> [What is asked]: Put the lines below into a JSON list of strings, one string per line, and leave out the blank lines.

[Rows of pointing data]
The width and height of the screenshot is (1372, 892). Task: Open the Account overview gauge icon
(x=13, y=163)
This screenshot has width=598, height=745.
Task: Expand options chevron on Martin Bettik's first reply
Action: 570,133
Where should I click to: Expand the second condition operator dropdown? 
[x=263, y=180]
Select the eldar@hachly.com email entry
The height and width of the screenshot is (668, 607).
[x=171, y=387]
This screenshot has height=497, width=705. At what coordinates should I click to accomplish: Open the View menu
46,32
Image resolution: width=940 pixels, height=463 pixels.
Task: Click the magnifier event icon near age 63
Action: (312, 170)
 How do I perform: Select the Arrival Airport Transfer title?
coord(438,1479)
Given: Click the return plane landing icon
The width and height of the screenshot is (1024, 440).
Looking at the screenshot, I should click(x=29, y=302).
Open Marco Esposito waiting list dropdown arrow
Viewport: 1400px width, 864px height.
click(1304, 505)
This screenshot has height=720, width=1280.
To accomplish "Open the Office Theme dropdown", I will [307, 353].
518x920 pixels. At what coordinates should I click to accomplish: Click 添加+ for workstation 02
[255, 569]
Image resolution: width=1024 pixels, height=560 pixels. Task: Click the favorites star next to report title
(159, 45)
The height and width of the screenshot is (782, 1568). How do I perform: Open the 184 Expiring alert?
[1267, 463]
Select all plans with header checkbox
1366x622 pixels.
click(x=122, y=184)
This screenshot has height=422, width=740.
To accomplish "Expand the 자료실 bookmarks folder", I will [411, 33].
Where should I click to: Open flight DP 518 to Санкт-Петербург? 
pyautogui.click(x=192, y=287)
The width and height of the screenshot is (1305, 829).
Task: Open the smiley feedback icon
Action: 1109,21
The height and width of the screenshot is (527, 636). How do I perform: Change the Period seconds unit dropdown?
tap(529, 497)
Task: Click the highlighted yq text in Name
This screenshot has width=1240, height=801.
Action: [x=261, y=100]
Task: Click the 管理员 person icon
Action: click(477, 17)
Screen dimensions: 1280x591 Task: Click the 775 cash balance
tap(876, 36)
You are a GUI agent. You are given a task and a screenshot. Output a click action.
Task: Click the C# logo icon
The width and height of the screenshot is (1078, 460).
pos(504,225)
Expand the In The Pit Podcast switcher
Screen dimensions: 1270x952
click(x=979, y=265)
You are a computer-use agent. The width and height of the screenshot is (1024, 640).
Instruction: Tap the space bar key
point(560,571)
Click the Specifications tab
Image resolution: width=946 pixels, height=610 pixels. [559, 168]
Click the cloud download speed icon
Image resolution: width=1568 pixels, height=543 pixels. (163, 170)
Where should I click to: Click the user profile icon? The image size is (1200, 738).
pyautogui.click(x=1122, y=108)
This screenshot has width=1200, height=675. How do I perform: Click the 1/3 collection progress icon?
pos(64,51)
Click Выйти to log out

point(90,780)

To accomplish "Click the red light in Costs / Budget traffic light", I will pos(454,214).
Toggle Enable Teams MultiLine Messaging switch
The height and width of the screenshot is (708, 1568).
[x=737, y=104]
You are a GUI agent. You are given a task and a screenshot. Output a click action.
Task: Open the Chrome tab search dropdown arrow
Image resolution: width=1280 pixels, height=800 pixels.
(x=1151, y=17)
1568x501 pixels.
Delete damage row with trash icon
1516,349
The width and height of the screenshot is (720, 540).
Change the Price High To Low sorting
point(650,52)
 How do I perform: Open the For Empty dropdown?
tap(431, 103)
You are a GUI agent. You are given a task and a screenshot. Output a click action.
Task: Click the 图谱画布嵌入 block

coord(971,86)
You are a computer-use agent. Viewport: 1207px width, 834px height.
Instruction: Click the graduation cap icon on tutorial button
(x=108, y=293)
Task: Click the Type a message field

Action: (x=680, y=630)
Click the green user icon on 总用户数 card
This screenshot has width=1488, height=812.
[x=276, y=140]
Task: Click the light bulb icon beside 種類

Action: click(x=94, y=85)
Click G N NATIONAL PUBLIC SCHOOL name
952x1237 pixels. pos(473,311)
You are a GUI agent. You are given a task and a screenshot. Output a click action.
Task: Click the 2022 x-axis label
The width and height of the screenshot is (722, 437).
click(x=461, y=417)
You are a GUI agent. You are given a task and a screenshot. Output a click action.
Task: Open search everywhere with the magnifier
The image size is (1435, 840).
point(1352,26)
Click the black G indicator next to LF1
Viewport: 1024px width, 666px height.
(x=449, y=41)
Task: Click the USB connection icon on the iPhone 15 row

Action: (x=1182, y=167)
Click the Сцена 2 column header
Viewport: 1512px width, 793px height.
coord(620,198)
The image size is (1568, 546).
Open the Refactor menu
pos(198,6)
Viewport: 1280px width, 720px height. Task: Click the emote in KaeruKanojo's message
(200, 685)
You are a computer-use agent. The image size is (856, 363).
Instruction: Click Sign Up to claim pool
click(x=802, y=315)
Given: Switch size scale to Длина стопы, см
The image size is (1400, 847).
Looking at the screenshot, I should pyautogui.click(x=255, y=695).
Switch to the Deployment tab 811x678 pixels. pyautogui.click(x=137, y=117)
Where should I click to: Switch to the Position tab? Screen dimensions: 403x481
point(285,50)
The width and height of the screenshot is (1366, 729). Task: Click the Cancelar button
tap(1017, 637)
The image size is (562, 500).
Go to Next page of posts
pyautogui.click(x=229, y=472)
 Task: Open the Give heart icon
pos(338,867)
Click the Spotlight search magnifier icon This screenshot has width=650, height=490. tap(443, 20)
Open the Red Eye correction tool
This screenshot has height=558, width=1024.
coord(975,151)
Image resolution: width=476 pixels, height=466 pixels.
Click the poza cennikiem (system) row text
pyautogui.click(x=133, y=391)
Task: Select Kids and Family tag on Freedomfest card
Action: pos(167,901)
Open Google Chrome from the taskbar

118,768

> [Written solution]:
[
  "The width and height of the screenshot is (1372, 892). Task: Open the Account overview gauge icon",
  "(x=13, y=163)",
  "This screenshot has width=598, height=745.",
  "Task: Expand options chevron on Martin Bettik's first reply",
  "Action: 570,133",
  "Where should I click to: Expand the second condition operator dropdown? ",
  "[x=263, y=180]",
  "Select the eldar@hachly.com email entry",
  "The height and width of the screenshot is (668, 607).",
  "[x=171, y=387]",
  "This screenshot has height=497, width=705. At what coordinates should I click to accomplish: Open the View menu",
  "46,32",
  "Image resolution: width=940 pixels, height=463 pixels.",
  "Task: Click the magnifier event icon near age 63",
  "Action: (312, 170)",
  " How do I perform: Select the Arrival Airport Transfer title?",
  "coord(438,1479)",
  "Given: Click the return plane landing icon",
  "The width and height of the screenshot is (1024, 440).",
  "Looking at the screenshot, I should click(x=29, y=302).",
  "Open Marco Esposito waiting list dropdown arrow",
  "Viewport: 1400px width, 864px height.",
  "click(1304, 505)",
  "This screenshot has height=720, width=1280.",
  "To accomplish \"Open the Office Theme dropdown\", I will [307, 353].",
  "518x920 pixels. At what coordinates should I click to accomplish: Click 添加+ for workstation 02",
  "[255, 569]",
  "Image resolution: width=1024 pixels, height=560 pixels. Task: Click the favorites star next to report title",
  "(159, 45)",
  "The height and width of the screenshot is (782, 1568). How do I perform: Open the 184 Expiring alert?",
  "[1267, 463]",
  "Select all plans with header checkbox",
  "1366x622 pixels.",
  "click(x=122, y=184)",
  "This screenshot has height=422, width=740.",
  "To accomplish \"Expand the 자료실 bookmarks folder\", I will [411, 33].",
  "Where should I click to: Open flight DP 518 to Санкт-Петербург? ",
  "pyautogui.click(x=192, y=287)",
  "The width and height of the screenshot is (1305, 829).",
  "Task: Open the smiley feedback icon",
  "Action: 1109,21",
  "The height and width of the screenshot is (527, 636). How do I perform: Change the Period seconds unit dropdown?",
  "tap(529, 497)",
  "Task: Click the highlighted yq text in Name",
  "This screenshot has width=1240, height=801.",
  "Action: [x=261, y=100]",
  "Task: Click the 管理员 person icon",
  "Action: click(477, 17)",
  "Screen dimensions: 1280x591 Task: Click the 775 cash balance",
  "tap(876, 36)",
  "You are a GUI agent. You are given a task and a screenshot. Output a click action.",
  "Task: Click the C# logo icon",
  "The width and height of the screenshot is (1078, 460).",
  "pos(504,225)",
  "Expand the In The Pit Podcast switcher",
  "Screen dimensions: 1270x952",
  "click(x=979, y=265)",
  "You are a computer-use agent. The width and height of the screenshot is (1024, 640).",
  "Instruction: Tap the space bar key",
  "point(560,571)",
  "Click the Specifications tab",
  "Image resolution: width=946 pixels, height=610 pixels. [559, 168]",
  "Click the cloud download speed icon",
  "Image resolution: width=1568 pixels, height=543 pixels. (163, 170)",
  "Where should I click to: Click the user profile icon? The image size is (1200, 738).",
  "pyautogui.click(x=1122, y=108)",
  "This screenshot has width=1200, height=675. How do I perform: Click the 1/3 collection progress icon?",
  "pos(64,51)",
  "Click Выйти to log out",
  "point(90,780)",
  "To accomplish \"Click the red light in Costs / Budget traffic light\", I will pos(454,214).",
  "Toggle Enable Teams MultiLine Messaging switch",
  "The height and width of the screenshot is (708, 1568).",
  "[x=737, y=104]",
  "You are a GUI agent. You are given a task and a screenshot. Output a click action.",
  "Task: Open the Chrome tab search dropdown arrow",
  "Image resolution: width=1280 pixels, height=800 pixels.",
  "(x=1151, y=17)",
  "1568x501 pixels.",
  "Delete damage row with trash icon",
  "1516,349",
  "The width and height of the screenshot is (720, 540).",
  "Change the Price High To Low sorting",
  "point(650,52)",
  " How do I perform: Open the For Empty dropdown?",
  "tap(431, 103)",
  "You are a GUI agent. You are given a task and a screenshot. Output a click action.",
  "Task: Click the 图谱画布嵌入 block",
  "coord(971,86)",
  "You are a computer-use agent. Viewport: 1207px width, 834px height.",
  "Instruction: Click the graduation cap icon on tutorial button",
  "(x=108, y=293)",
  "Task: Click the Type a message field",
  "Action: (x=680, y=630)",
  "Click the green user icon on 总用户数 card",
  "This screenshot has width=1488, height=812.",
  "[x=276, y=140]",
  "Task: Click the light bulb icon beside 種類",
  "Action: click(x=94, y=85)",
  "Click G N NATIONAL PUBLIC SCHOOL name",
  "952x1237 pixels. pos(473,311)",
  "You are a GUI agent. You are given a task and a screenshot. Output a click action.",
  "Task: Click the 2022 x-axis label",
  "The width and height of the screenshot is (722, 437).",
  "click(x=461, y=417)",
  "You are a GUI agent. You are given a task and a screenshot. Output a click action.",
  "Task: Open search everywhere with the magnifier",
  "The image size is (1435, 840).",
  "point(1352,26)",
  "Click the black G indicator next to LF1",
  "Viewport: 1024px width, 666px height.",
  "(x=449, y=41)",
  "Task: Click the USB connection icon on the iPhone 15 row",
  "Action: (x=1182, y=167)",
  "Click the Сцена 2 column header",
  "Viewport: 1512px width, 793px height.",
  "coord(620,198)",
  "The image size is (1568, 546).",
  "Open the Refactor menu",
  "pos(198,6)",
  "Viewport: 1280px width, 720px height. Task: Click the emote in KaeruKanojo's message",
  "(200, 685)",
  "You are a computer-use agent. The image size is (856, 363).",
  "Instruction: Click Sign Up to claim pool",
  "click(x=802, y=315)",
  "Given: Switch size scale to Длина стопы, см",
  "The image size is (1400, 847).",
  "Looking at the screenshot, I should pyautogui.click(x=255, y=695).",
  "Switch to the Deployment tab 811x678 pixels. pyautogui.click(x=137, y=117)",
  "Where should I click to: Switch to the Position tab? Screen dimensions: 403x481",
  "point(285,50)",
  "The width and height of the screenshot is (1366, 729). Task: Click the Cancelar button",
  "tap(1017, 637)",
  "The image size is (562, 500).",
  "Go to Next page of posts",
  "pyautogui.click(x=229, y=472)",
  " Task: Open the Give heart icon",
  "pos(338,867)",
  "Click the Spotlight search magnifier icon This screenshot has width=650, height=490. tap(443, 20)",
  "Open the Red Eye correction tool",
  "This screenshot has height=558, width=1024.",
  "coord(975,151)",
  "Image resolution: width=476 pixels, height=466 pixels.",
  "Click the poza cennikiem (system) row text",
  "pyautogui.click(x=133, y=391)",
  "Task: Select Kids and Family tag on Freedomfest card",
  "Action: pos(167,901)",
  "Open Google Chrome from the taskbar",
  "118,768"
]